O relatório indica ainda que o rendimento pessoal cresce 0,4%, enquanto a despesa aumenta 0,2%, ambos acima do esperado.
Os preços dos bens recuam em julho, com uma queda de 0,1%, pressionados sobretudo por uma descida de 2,7% na gasolina e noutros bens energéticos e por uma diminuição de 0,9% no segmento de mobiliário e equipamento doméstico duradouro.
Em sentido oposto, os preços dos serviços sobem 0,3%, impulsionados por um aumento de 1,2% nos serviços financeiros e de seguros e por uma subida de 0,3% nos custos de habitação.
Após a divulgação dos dados, os futuros sobre índices acionistas recuam ligeiramente, enquanto os juros da dívida do Tesouro dos EUA avançam.
O relatório é divulgado numa fase em que os responsáveis da FED ponderam o próximo passo de política monetária, num contexto em que a inflação, apesar de leituras mensais geralmente moderadas durante o verão, permanece claramente acima do objetivo de 2% do banco central.
Sem reunião formal do Comité Federal de Mercado Aberto (FOMC) em agosto, os responsáveis dispõem de algum tempo adicional antes de decidirem na próxima reunião agendada para 15 e 16 de setembro. Os mercados atribuem atualmente apenas cerca de um terço de probabilidade a uma subida de taxas nessa reunião, considerando dezembro como a data com maior probabilidade para um novo aumento.
Embora o FOMC não se reúna em agosto, os responsáveis da FED encontram-se esta semana em Jackson Hole, no Wyoming, para o simpósio anual, cujo ponto alto será um discurso de política monetária previsto para sexta-feira pelo presidente Kevin Warsh.
Desde que tomou posse em maio, Warsh mantém uma postura reservada quanto à orientação futura da política monetária, preferindo que sejam os mercados a definir o tom.

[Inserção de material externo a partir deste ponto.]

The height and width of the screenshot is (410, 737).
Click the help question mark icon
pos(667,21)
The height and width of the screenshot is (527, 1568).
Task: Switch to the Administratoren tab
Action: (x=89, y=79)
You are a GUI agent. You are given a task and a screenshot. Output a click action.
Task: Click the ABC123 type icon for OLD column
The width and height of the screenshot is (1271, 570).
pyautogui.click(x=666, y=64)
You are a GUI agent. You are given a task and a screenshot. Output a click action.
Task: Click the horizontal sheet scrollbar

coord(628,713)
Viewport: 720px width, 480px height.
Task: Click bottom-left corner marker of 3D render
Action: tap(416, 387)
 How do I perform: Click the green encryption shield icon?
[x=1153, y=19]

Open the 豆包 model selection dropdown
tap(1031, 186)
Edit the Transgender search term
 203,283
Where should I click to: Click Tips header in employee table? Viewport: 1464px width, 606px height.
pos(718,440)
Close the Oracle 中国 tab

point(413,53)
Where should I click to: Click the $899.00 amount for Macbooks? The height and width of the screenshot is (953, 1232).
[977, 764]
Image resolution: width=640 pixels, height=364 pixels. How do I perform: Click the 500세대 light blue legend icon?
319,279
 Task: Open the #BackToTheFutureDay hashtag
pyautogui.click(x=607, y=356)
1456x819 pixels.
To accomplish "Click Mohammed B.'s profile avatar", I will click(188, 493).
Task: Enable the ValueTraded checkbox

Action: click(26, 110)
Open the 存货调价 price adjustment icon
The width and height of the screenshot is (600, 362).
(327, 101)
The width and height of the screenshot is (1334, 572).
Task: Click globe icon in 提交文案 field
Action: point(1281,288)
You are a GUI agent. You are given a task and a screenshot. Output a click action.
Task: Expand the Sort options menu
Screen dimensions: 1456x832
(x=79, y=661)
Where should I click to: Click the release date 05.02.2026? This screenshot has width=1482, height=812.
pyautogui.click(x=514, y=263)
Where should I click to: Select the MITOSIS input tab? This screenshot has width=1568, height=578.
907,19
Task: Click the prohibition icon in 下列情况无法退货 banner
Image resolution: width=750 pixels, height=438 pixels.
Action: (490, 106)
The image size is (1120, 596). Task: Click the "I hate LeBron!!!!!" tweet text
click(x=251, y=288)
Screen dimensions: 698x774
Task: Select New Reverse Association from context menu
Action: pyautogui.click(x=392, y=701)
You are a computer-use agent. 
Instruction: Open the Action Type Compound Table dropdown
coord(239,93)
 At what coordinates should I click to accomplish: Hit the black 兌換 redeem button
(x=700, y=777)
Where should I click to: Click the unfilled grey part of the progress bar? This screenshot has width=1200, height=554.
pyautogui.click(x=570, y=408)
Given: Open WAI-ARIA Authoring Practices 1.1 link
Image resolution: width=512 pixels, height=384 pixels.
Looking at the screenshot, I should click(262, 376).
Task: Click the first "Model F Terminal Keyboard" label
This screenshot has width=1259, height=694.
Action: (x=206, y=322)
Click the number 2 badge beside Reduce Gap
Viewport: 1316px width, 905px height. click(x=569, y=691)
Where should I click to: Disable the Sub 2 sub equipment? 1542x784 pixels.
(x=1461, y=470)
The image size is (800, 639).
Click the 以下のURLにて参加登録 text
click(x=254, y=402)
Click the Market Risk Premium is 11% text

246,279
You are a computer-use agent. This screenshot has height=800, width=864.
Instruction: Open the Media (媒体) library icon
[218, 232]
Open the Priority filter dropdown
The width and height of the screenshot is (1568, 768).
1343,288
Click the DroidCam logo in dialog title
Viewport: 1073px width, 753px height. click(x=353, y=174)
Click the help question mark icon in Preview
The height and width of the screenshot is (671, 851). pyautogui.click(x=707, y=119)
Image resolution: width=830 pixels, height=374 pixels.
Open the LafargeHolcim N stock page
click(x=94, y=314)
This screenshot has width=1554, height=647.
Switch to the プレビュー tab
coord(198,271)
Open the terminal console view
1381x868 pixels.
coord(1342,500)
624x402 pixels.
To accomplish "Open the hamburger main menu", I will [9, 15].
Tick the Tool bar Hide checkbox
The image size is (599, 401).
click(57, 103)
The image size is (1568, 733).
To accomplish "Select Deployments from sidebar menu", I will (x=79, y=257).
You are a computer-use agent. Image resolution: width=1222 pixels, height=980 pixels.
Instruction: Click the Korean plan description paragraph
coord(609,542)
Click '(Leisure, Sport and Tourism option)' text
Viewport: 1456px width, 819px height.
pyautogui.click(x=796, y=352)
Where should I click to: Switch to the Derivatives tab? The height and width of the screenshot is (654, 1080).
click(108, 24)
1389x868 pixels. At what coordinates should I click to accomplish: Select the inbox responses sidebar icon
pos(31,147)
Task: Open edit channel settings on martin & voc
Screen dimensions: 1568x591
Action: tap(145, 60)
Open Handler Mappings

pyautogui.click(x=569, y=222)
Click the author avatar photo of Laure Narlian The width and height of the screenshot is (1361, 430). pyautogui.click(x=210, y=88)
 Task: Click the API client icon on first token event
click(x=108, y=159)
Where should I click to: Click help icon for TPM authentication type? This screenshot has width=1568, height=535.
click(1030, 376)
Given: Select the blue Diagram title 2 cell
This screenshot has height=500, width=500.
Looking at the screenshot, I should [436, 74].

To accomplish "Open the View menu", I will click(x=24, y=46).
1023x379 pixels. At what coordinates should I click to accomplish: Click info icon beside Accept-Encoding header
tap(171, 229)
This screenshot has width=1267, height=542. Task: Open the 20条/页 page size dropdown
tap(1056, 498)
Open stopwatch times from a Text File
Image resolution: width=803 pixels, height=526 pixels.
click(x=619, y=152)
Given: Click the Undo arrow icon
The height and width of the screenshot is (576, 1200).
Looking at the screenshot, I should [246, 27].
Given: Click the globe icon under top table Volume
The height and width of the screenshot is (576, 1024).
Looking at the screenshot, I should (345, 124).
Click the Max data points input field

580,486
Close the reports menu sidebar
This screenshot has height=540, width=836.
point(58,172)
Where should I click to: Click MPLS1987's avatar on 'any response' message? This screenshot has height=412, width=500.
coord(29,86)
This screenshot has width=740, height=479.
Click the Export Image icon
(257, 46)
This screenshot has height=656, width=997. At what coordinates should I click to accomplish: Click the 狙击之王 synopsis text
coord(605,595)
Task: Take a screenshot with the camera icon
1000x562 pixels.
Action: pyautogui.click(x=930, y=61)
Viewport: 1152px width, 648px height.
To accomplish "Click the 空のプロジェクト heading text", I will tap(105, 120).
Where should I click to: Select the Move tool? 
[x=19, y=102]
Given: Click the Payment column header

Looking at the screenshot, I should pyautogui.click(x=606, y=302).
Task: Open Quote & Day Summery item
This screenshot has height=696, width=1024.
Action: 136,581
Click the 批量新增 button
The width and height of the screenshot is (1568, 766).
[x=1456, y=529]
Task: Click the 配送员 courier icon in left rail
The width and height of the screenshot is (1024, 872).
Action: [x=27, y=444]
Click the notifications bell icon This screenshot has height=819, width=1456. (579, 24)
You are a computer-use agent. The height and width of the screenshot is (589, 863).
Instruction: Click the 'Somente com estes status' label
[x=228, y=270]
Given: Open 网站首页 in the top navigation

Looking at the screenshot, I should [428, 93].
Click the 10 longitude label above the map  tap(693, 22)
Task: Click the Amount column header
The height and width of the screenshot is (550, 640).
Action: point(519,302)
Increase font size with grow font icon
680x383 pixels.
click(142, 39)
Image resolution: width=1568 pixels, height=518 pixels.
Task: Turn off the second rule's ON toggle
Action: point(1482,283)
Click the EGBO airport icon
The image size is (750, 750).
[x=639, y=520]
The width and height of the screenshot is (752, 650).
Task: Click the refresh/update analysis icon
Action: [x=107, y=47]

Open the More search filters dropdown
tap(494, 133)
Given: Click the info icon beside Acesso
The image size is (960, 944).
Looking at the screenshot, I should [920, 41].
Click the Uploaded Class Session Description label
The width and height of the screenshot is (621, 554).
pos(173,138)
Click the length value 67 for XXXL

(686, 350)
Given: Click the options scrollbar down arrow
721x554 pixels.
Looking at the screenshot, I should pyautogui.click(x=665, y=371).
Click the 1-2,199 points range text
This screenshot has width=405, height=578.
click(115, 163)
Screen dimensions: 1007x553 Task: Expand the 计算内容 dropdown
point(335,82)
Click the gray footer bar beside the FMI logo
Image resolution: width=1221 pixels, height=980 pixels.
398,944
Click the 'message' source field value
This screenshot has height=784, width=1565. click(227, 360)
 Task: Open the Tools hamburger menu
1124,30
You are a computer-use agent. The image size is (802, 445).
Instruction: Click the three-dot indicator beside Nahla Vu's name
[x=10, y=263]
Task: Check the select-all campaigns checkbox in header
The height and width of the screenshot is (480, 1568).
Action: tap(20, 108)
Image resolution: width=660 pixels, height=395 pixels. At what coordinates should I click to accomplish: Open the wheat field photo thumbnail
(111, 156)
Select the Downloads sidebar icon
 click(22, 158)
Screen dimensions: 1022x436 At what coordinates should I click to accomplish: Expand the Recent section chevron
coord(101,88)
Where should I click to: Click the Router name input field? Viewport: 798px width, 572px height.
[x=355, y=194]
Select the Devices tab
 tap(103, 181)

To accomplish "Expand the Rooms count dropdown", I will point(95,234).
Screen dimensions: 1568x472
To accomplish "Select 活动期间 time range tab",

Os rendimentos da dívida pública norte-americana registam uma tendência de subida nas últimas semanas. As maturidades a 10 e 30 anos do Tesouro atingem recentemente os níveis de juros mais elevados desde 2007, imediatamente antes da crise financeira global. Esta subida resulta de vários fatores, incluindo a preocupação dos investidores com o grau de compromisso da FED em relação à sua meta de inflação, bem como com as questões de dívida e défice no orçamento federal.
O secretário do Tesouro, Scott Bessent, anuncia há uma semana uma iniciativa através da qual o departamento passará a reforçar as recompras de dívida pública. No entanto, vários intervenientes de mercado manifestam dúvidas sobre a capacidade desta medida para ter um impacto significativo nos rendimentos.
Trata-se de uma notícia em desenvolvimento e são esperadas mais atualizações.